» TEXT TO READ
===============
Automatic enrolment has been a huge success, but it’s placed the trustees of defined contribution, occupational pension schemes (DC OPS) under significant pressure. If we just look at the numbers; the trustees of DC OPS look after the financial futures of 22.4 million members, they’re responsible for the investment of more than £146 billion in assets, and ensure the timely collection of more than £20 billion in contributions each year..
Many members within DC OPS are looked after by the trustees of the 37 authorised master trusts in the UK. They have a combined membership of 16.6 million members and assets of £38.5 billion, despite many of them being in existence for a relatively short period of time.
This phenomenal growth necessitated the introduction of the master trust authorisation process. Master trust trustees had to satisfy The Pensions Regulator (TPR) that their schemes were well governed through a process so onerous that around 50 schemes chose not to complete the journey. Given the number of members saving in their schemes, master trusts are also subject to an ongoing supervisory regime requiring an annual report and external opinion on governance activity and controls. Trustees of master trusts are also expected to be up to date with all regulatory requirements, with the pressure of possible TPR sanction and reputational damage sitting alongside their fiduciary duty to scheme members.
It’s no surprise that that the board of Aviva Master Trust is made up of professional trustees, with a variety of specialisms, and years of experience.
It’s also no surprise that the trustees of master trusts require significant levels of support, both from within the sponsoring organisation, and from independent experts. Multiple law firms, investment advisers and auditors are required alongside a dedicated in-house team to ensure that the trustees of Aviva Master Trust have all the information they need, to make the right decisions, in the interests of their members.
===============
» SUPPLIED DATA
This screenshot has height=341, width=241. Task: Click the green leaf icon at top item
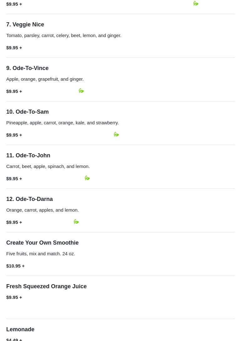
===============
» TASK TO CARRY OUT
Retype the passage above on pension scheme trustees word for word, from "It’s no surprise" to "of their members.".

» PROBLEM SOLUTION
It’s no surprise that that the board of Aviva Master Trust is made up of professional trustees, with a variety of specialisms, and years of experience.
It’s also no surprise that the trustees of master trusts require significant levels of support, both from within the sponsoring organisation, and from independent experts. Multiple law firms, investment advisers and auditors are required alongside a dedicated in-house team to ensure that the trustees of Aviva Master Trust have all the information they need, to make the right decisions, in the interests of their members.